# Blue Topaz Metallic?



## Chevy Customer Care (Oct 29, 2011)

Mustang Jim said:


> Is blue topaz metallic the same color as Luxo Blue? I'm looking for some touch-up paint, but only found Luxo Blue.
> 
> Thanks
> Jim



Jim,
I would suggest that you speak to your dealer about the correct touch up paint color that you will need. They will be able to provide you with the most accurate information. If you have any other questions please feel free to contact me.
Thank you,
Stacy Chevrolet Customer Service


----------



## NYCruze2012 (Jan 16, 2012)

That's what most dealerships are calling it but it is still blue topaz metallic

I'm telling you the truth officer! I wasn't speeding but I sure passed a whole bunch of people who were!


----------



## Sunline Fan (Jul 29, 2012)

NYCruze2012 said:


> That's what most dealerships are calling it but it is still blue topaz metallic
> 
> I'm telling you the truth officer! I wasn't speeding but I sure passed a whole bunch of people who were!

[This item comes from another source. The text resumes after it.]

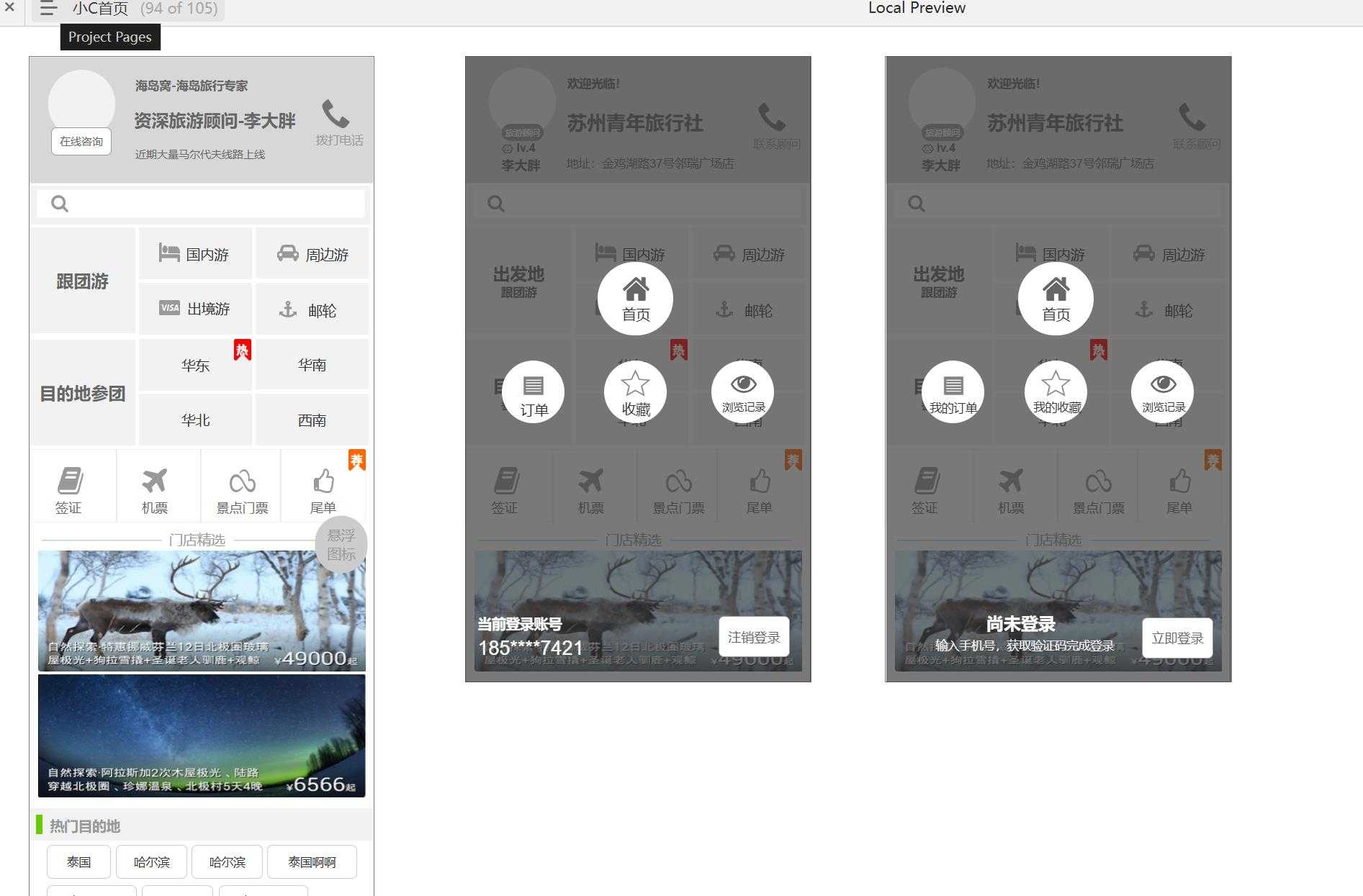Image resolution: width=1363 pixels, height=896 pixels.
Task: Open the aurora tour image priced ¥6566
Action: [x=202, y=735]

That's like Autumn Metallic is technically GGT Seraphin Orange or something like that.


----------



## 2013Cruze (Aug 4, 2012)

Sunline Fan said:


> That's like Autumn Metallic is technically GGT Seraphin Orange or something like that.


Yes it's the same color just a fancy name.


----------



## Mustang Jim (Jul 28, 2012)

Thanks everyone. I found some references to the color codes online and Luxo blue and blue topaz metallic have the same code. I'll probably do what Stacy recommends and call the dealer to make sure it's the same.


----------